Wed Apr 11, 2012 12:30 PM CS 402 Bob Wilson (Psychology)
TBA [Abstract]
Wed Apr 18, 2012 12:30 PM CS 402 Yael Niv (Neuroscience)
TBA [Abstract]
Wed May 9, 2012 12:30 PM CS 402 Kuzman Ganchev (Google)
Rich Prior Knowledge in Learning for Natural Language Processing [Abstract]
We possess a wealth of prior knowledge about most prediction problems, and particularly so for many of the fundamental tasks in natural language processing. Unfortunately, it is often difficult to make use of this type of information during learning, as it typically does not come in the form of labeled examples, may be difficult to encode as a prior on parameters in a Bayesian setting, and may be impossible to incorporate into a tractable model. Instead, we usually have prior knowledge about the values of output variables. For example, linguistic knowledge or an out-of-domain parser may provide the locations of likely syntactic dependencies for grammar induction. Motivated by the prospect of being able to naturally leverage such knowledge, no less than five different groups have recently developed similar, general frameworks for expressing and learning with side information about output variables.

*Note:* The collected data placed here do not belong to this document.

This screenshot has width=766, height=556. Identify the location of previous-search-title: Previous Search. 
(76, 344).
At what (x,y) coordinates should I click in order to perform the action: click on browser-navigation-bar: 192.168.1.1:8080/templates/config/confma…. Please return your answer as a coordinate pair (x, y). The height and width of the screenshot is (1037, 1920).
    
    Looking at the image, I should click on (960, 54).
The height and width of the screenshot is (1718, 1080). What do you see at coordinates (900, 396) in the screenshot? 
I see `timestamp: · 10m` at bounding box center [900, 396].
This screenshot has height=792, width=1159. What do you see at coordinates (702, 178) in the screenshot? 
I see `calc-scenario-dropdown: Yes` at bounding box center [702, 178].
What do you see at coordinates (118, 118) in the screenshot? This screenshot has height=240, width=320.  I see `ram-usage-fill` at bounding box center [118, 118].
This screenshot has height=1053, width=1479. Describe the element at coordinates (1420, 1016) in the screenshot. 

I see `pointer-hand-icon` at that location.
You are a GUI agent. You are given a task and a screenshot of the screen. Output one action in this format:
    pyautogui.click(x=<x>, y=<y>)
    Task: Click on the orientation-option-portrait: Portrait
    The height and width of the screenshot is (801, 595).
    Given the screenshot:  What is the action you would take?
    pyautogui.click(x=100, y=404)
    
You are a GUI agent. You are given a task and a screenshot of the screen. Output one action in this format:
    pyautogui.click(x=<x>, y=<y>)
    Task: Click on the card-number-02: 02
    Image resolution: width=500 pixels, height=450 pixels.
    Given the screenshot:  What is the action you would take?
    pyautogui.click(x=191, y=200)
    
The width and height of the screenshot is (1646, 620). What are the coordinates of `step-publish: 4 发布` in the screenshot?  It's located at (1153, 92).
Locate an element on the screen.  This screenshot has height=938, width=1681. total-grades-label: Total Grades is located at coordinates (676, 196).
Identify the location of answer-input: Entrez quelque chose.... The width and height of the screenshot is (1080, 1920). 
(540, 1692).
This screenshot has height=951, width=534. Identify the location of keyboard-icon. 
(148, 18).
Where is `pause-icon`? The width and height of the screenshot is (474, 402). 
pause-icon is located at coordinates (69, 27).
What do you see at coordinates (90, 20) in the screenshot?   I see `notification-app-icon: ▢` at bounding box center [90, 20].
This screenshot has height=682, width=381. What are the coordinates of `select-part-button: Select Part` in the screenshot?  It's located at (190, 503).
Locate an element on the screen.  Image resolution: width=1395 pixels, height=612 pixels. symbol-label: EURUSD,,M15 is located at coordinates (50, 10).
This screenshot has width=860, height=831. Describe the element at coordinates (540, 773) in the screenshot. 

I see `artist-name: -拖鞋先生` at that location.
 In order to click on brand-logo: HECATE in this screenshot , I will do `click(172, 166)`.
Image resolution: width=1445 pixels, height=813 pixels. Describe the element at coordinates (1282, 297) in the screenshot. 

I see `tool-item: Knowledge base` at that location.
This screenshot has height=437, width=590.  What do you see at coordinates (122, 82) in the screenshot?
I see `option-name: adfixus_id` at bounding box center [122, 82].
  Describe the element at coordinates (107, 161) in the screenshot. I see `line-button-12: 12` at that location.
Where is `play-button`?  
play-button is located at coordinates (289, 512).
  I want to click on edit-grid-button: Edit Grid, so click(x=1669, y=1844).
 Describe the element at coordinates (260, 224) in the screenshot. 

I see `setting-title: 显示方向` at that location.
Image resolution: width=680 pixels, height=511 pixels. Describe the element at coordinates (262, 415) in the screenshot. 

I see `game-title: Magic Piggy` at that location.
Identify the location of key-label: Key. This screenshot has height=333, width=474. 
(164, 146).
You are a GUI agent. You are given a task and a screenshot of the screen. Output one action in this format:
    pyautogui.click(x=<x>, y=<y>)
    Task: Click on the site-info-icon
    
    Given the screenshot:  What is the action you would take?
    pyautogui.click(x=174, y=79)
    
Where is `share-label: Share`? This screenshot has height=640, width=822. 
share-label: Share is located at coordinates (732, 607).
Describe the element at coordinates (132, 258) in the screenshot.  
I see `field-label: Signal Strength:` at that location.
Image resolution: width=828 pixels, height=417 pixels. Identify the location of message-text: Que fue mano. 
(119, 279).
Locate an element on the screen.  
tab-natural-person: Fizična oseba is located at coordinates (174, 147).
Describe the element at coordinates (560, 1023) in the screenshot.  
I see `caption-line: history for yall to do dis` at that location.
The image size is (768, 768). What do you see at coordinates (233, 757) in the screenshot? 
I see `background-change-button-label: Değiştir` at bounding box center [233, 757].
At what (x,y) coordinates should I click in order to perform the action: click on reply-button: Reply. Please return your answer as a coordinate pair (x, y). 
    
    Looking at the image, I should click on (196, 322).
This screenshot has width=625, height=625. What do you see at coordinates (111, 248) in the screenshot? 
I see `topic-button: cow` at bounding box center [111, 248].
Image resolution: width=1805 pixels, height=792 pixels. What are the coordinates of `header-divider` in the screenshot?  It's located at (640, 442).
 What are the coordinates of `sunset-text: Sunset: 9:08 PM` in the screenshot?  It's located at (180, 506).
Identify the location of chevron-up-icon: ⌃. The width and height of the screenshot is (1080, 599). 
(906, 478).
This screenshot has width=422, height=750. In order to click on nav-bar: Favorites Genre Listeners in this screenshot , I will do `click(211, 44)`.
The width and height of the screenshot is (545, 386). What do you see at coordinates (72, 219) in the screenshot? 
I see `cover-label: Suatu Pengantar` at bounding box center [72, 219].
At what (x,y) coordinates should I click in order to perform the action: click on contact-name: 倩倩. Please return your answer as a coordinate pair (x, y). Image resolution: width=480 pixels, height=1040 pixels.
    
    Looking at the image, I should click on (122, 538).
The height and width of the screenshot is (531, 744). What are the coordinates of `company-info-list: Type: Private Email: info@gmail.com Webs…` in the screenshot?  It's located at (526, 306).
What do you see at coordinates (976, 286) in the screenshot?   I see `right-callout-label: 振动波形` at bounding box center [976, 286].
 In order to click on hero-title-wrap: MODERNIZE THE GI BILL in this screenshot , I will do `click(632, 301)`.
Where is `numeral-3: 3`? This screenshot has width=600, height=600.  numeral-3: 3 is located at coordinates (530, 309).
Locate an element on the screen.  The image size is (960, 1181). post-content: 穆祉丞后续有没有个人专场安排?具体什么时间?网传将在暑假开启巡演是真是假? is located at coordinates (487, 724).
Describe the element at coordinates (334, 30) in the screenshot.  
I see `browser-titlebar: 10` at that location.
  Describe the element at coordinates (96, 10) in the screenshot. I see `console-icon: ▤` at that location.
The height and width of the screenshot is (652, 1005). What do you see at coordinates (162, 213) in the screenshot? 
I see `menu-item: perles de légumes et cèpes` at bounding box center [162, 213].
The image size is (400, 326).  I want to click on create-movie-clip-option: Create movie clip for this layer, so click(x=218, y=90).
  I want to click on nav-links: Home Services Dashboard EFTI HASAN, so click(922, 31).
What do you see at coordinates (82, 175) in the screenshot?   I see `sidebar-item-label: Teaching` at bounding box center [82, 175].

This talk will provide a brief survey of these frameworks as well as some examples of how they have been applied.
Wed May 16, 2012 12:30 PM CS 402 Matthew Hoffman (Columbia)
The No-U-Turn Sampler: Adaptively Setting Path Lengths in Hamiltonian Monte Carlo [Abstract]
Hamiltonian Monte Carlo (HMC) is a Markov Chain Monte Carlo (MCMC) algorithm that avoids the random walk behavior and sensitivity to correlations that plague many MCMC methods by taking a series of steps informed by first-order gradient information. These features allow it to converge to high-dimensional target distributions much more quickly than popular methods such as random walk Metropolis or Gibbs sampling. However, HMC's performance is highly sensitive to two user-specified parameters: a step size epsilon and a desired number of steps L. In particular, if L is too small then the algorithm exhibits undesirable random walk behavior, while if L is too large the algorithm wastes computation. We present the No-U-Turn Sampler (NUTS), an extension to HMC that eliminates the need to set a number of steps L. NUTS uses a recursive algorithm to build a set of likely candidate points that spans a wide swath of the target distribution, stopping automatically when it starts to double back and retrace its steps. NUTS is able to achieve similar performance to a well tuned standard HMC method, without requiring user intervention or costly tuning runs. NUTS can thus be used in applications such as BUGS-style automatic inference engines that require efficient "turnkey" sampling algorithms.